■ Problem requirements: The full listing below should be returned without a single change.

=======

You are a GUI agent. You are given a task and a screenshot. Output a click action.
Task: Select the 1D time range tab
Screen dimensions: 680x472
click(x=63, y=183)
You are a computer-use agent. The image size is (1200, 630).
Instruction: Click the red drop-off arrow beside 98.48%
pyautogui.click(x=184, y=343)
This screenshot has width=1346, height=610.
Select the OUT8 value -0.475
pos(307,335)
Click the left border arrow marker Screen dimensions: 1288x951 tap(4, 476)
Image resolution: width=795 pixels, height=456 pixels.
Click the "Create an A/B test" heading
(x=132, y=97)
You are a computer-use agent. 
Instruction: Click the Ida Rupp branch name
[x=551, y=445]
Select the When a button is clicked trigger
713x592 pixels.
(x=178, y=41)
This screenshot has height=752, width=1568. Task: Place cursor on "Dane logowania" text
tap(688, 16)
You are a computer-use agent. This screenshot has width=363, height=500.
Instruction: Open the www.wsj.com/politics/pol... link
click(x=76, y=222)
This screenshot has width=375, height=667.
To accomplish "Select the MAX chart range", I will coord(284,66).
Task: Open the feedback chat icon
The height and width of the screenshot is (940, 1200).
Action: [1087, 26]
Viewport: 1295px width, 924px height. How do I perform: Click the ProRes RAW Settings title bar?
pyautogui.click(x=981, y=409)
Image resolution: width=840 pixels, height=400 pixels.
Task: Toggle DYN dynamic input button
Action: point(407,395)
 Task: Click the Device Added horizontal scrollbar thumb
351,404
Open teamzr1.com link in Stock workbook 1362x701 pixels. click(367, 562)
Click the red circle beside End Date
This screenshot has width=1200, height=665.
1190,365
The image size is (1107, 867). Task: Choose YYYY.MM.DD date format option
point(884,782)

=======

■ Your response:
You are a GUI agent. You are given a task and a screenshot. Output a click action.
Task: Select the 1D time range tab
Screen dimensions: 680x472
click(x=63, y=183)
You are a computer-use agent. The image size is (1200, 630).
Instruction: Click the red drop-off arrow beside 98.48%
pyautogui.click(x=184, y=343)
This screenshot has width=1346, height=610.
Select the OUT8 value -0.475
pos(307,335)
Click the left border arrow marker Screen dimensions: 1288x951 tap(4, 476)
Image resolution: width=795 pixels, height=456 pixels.
Click the "Create an A/B test" heading
(x=132, y=97)
You are a computer-use agent. 
Instruction: Click the Ida Rupp branch name
[x=551, y=445]
Select the When a button is clicked trigger
713x592 pixels.
(x=178, y=41)
This screenshot has height=752, width=1568. Task: Place cursor on "Dane logowania" text
tap(688, 16)
You are a computer-use agent. This screenshot has width=363, height=500.
Instruction: Open the www.wsj.com/politics/pol... link
click(x=76, y=222)
This screenshot has width=375, height=667.
To accomplish "Select the MAX chart range", I will coord(284,66).
Task: Open the feedback chat icon
The height and width of the screenshot is (940, 1200).
Action: [1087, 26]
Viewport: 1295px width, 924px height. How do I perform: Click the ProRes RAW Settings title bar?
pyautogui.click(x=981, y=409)
Image resolution: width=840 pixels, height=400 pixels.
Task: Toggle DYN dynamic input button
Action: point(407,395)
 Task: Click the Device Added horizontal scrollbar thumb
351,404
Open teamzr1.com link in Stock workbook 1362x701 pixels. click(367, 562)
Click the red circle beside End Date
This screenshot has width=1200, height=665.
1190,365
The image size is (1107, 867). Task: Choose YYYY.MM.DD date format option
point(884,782)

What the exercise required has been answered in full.